As you can see, price moved down on a lot of volume, but stopped short of a previous support point. After this spike in volume, price started to move up.
This is an example of a pretty long downtrend, followed by a basing pattern and an increase in volume. The volume increase could have been a clue that accumulation was taking place. Price shot up, soon afterwards.
Here is an example that I found of a strong trend being reinforced by volume. As we saw with the oil example above, when volume starts to decrease, price starts to drop.
From those previous FX examples, volume looks like it could be a fairly useful predictor of future price movement. But hang on for a minute, those were a few well-chosen examples.
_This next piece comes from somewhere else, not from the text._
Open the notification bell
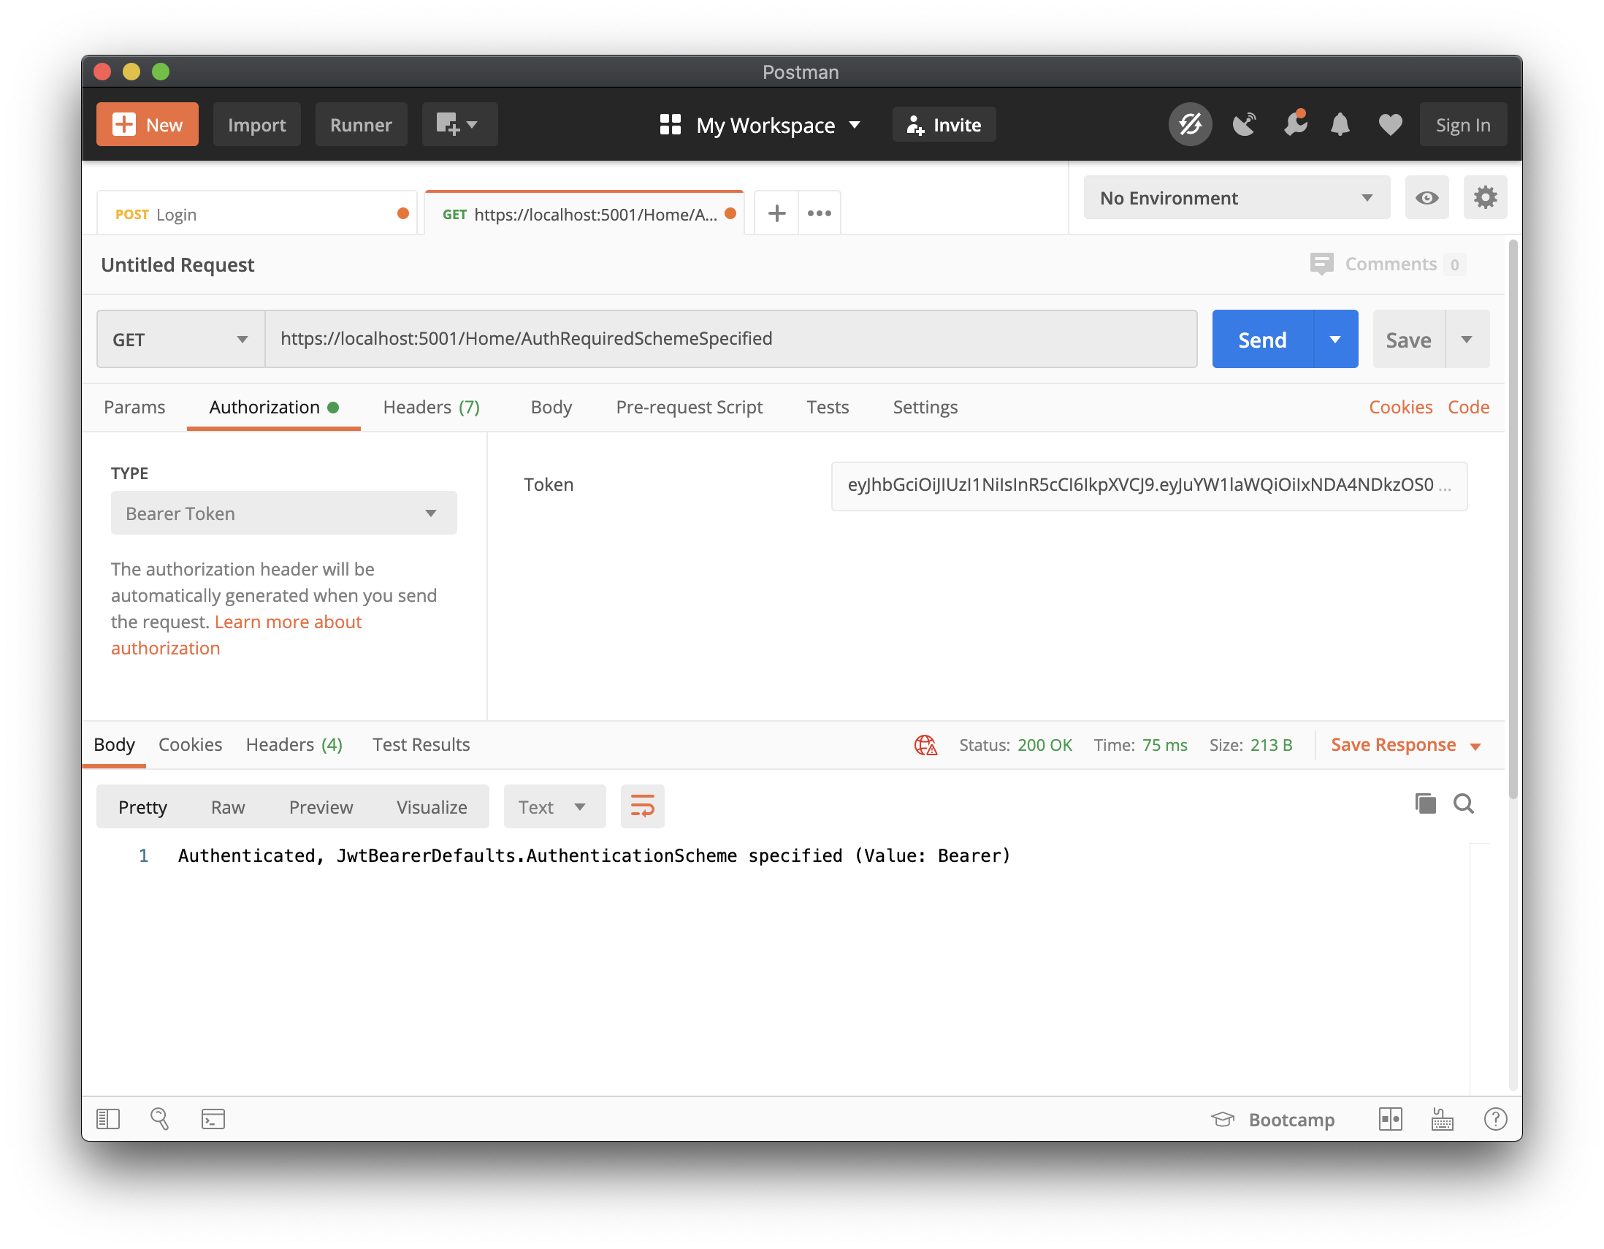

…and what happens if you use a different time frame?
Like the 4-hour chart, for example?
This is what you will see…
The differences in market open times and volume are reflected in the intraday volume spikes. Of course, this makes it harder to read than intraday stock volume.
However, if you only take the peaks, it could be usable.
So volume might be able to give us some hints about where price is likely to go next.
However, since we are only seeing volume from one broker, it is tough to trust the numbers to give us an accurate picture of how much currency is being traded across the entire market.
If you want to test a trading strategy that includes volume as a trading signal, be sure to use data from the broker that you will be trading with. This is very important.